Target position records
----
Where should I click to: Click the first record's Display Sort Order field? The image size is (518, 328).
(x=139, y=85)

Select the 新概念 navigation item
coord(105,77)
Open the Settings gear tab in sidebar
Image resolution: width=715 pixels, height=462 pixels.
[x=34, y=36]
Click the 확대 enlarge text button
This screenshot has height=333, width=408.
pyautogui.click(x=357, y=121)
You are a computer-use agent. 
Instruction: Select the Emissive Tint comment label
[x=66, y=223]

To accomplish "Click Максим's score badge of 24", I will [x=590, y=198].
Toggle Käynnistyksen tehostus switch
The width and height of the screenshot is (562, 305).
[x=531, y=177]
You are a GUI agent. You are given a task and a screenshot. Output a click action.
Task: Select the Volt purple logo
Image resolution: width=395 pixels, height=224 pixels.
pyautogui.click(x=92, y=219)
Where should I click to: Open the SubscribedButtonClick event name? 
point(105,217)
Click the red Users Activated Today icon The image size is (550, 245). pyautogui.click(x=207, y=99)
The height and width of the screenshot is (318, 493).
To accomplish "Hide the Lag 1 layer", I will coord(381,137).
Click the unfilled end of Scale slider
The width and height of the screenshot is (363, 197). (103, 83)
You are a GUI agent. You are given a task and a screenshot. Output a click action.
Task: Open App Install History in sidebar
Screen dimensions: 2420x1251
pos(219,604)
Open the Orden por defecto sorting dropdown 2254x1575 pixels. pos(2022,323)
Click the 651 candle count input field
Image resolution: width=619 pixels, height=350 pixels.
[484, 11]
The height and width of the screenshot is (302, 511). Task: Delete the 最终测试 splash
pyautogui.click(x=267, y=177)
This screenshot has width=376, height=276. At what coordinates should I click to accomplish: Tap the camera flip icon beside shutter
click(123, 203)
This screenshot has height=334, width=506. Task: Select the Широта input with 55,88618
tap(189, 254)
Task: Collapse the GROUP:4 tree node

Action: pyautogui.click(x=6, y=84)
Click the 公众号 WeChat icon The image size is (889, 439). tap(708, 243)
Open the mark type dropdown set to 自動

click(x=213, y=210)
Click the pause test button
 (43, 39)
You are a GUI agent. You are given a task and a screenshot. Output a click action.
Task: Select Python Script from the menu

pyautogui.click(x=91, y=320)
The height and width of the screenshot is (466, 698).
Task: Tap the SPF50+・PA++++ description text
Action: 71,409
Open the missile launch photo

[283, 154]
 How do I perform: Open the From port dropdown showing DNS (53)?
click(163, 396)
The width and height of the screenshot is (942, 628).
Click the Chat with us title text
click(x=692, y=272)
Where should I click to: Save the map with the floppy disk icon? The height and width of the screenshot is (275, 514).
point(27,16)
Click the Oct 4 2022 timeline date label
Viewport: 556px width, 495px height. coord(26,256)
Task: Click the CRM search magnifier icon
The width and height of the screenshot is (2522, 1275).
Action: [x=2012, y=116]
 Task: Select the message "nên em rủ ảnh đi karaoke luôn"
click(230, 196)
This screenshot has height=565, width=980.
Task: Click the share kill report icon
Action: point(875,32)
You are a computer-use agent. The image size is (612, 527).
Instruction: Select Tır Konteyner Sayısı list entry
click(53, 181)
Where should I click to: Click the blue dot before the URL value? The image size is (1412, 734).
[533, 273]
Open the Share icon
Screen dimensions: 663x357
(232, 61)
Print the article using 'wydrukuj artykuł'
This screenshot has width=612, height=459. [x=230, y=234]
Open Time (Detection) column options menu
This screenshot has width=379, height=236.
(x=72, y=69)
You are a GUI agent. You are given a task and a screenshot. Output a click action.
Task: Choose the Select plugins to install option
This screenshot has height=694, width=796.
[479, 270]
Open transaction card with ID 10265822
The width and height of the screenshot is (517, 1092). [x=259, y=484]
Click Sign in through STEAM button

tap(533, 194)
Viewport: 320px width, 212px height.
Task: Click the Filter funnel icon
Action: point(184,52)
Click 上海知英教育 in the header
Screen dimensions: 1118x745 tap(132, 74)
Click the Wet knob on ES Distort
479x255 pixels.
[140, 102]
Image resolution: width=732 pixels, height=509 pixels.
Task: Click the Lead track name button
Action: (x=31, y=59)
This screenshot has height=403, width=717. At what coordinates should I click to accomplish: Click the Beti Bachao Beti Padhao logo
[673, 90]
----
▶ [Written exercise] Convert the records above, starting at the line that contains "How do I perform: Open" and ending after the line that contains "Viewport: 556px width, 495px", into a Markdown table with the columns Row and Line, leaving out blank lines.

▶ [Correct answer]
| Row | Line |
|---|---|
| 1 |  How do I perform: Open the From port dropdown showing DNS (53)? |
| 2 | click(163, 396) |
| 3 | The width and height of the screenshot is (942, 628). |
| 4 | Click the Chat with us title text |
| 5 | click(x=692, y=272) |
| 6 | Where should I click to: Save the map with the floppy disk icon? The height and width of the screenshot is (275, 514). |
| 7 | point(27,16) |
| 8 | Click the Oct 4 2022 timeline date label |
| 9 | Viewport: 556px width, 495px height. coord(26,256) |